RECORDS:

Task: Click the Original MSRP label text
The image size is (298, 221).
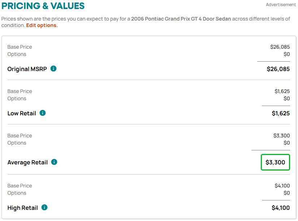Action: pyautogui.click(x=27, y=69)
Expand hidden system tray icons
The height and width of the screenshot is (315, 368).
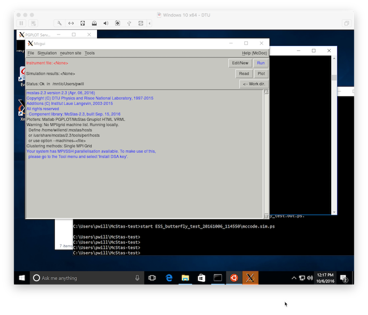pos(294,278)
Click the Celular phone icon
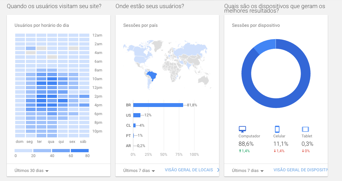The height and width of the screenshot is (181, 342). (277, 129)
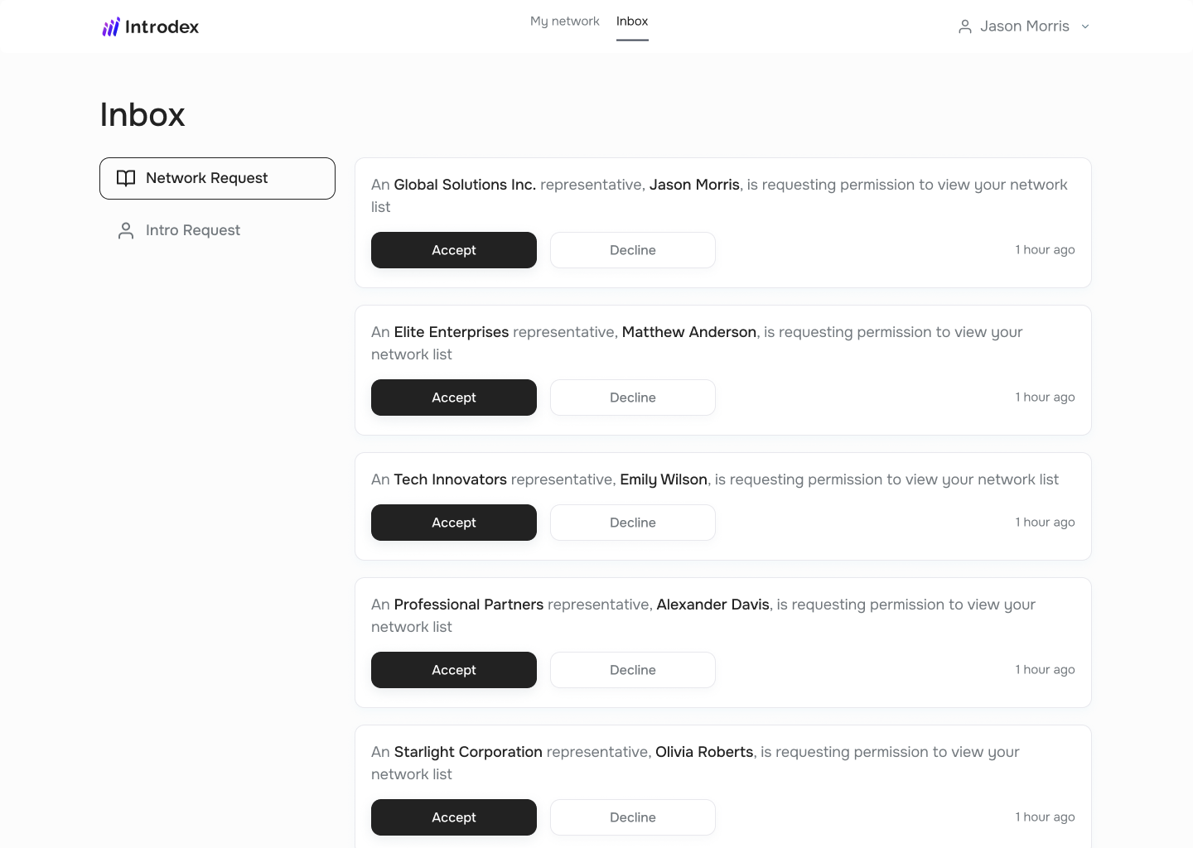Image resolution: width=1193 pixels, height=848 pixels.
Task: Click the user profile icon in header
Action: (965, 27)
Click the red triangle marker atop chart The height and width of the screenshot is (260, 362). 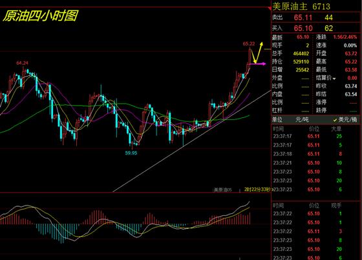point(270,8)
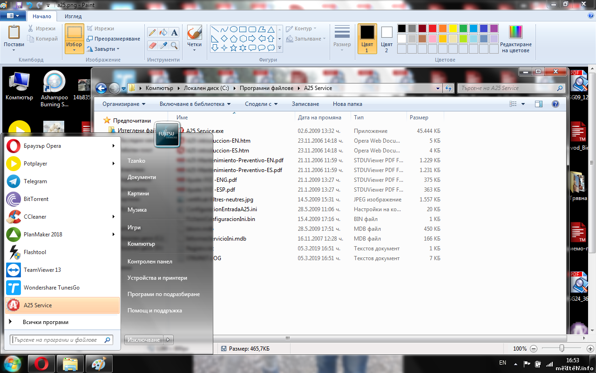The image size is (596, 373).
Task: Click the Постави paste button
Action: [x=14, y=37]
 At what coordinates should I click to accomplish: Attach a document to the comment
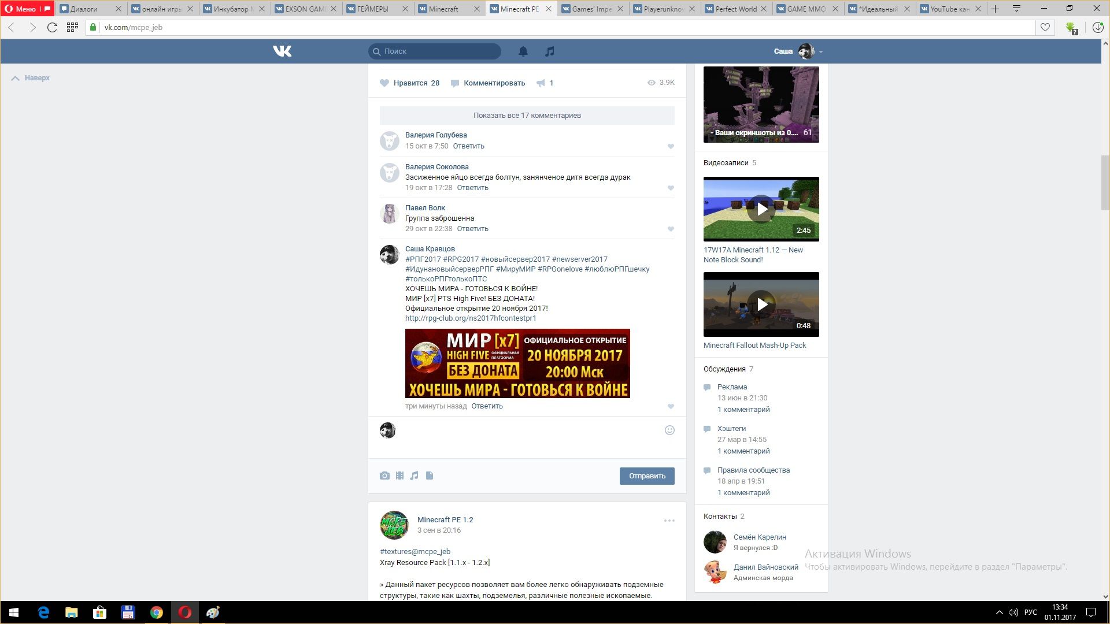(x=430, y=476)
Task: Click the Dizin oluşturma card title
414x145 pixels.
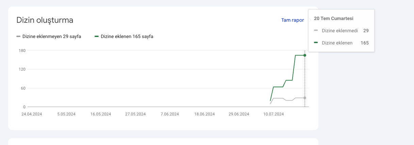Action: pyautogui.click(x=45, y=20)
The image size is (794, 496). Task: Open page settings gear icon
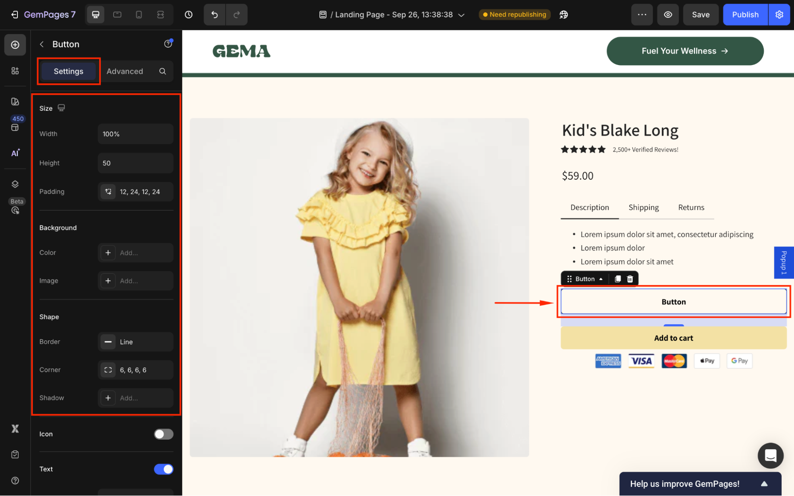[x=779, y=15]
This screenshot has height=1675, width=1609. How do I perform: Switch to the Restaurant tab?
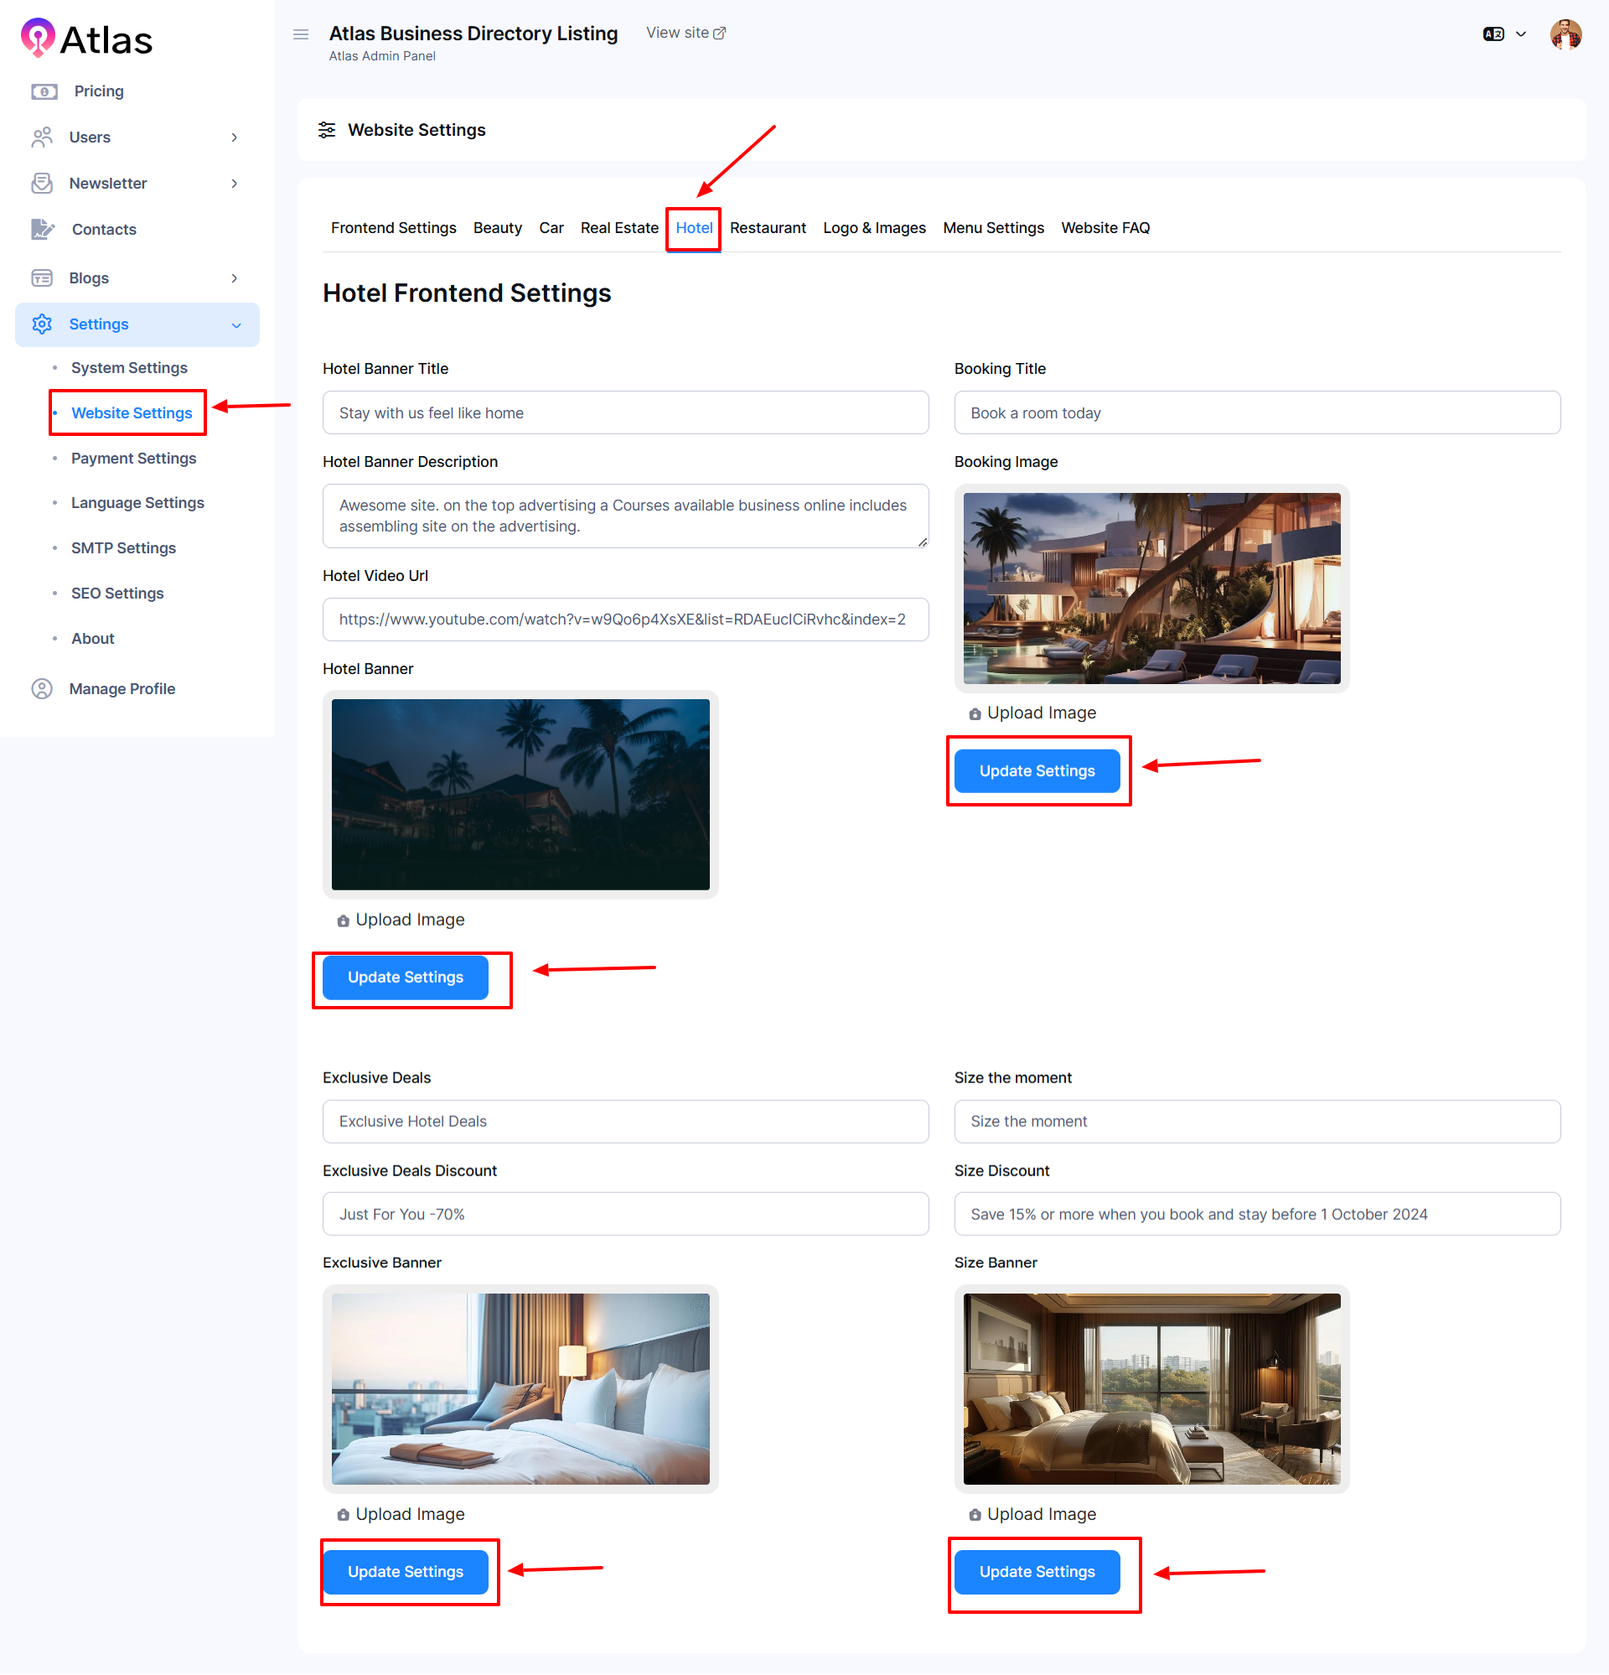coord(767,228)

TASK DESCRIPTION: Repeat word for word the stretch of items from the line containing "Task: Click the Dizin oluşturma card title" through the end of the items, leaving the pictures out.

SOLUTION FOR THIS PROBLEM:
Task: Click the Dizin oluşturma card title
414x145 pixels.
Action: pyautogui.click(x=45, y=20)
The image size is (794, 496). Task: Open page settings gear icon
[x=779, y=15]
This screenshot has height=1675, width=1609. How do I perform: Switch to the Restaurant tab?
coord(767,228)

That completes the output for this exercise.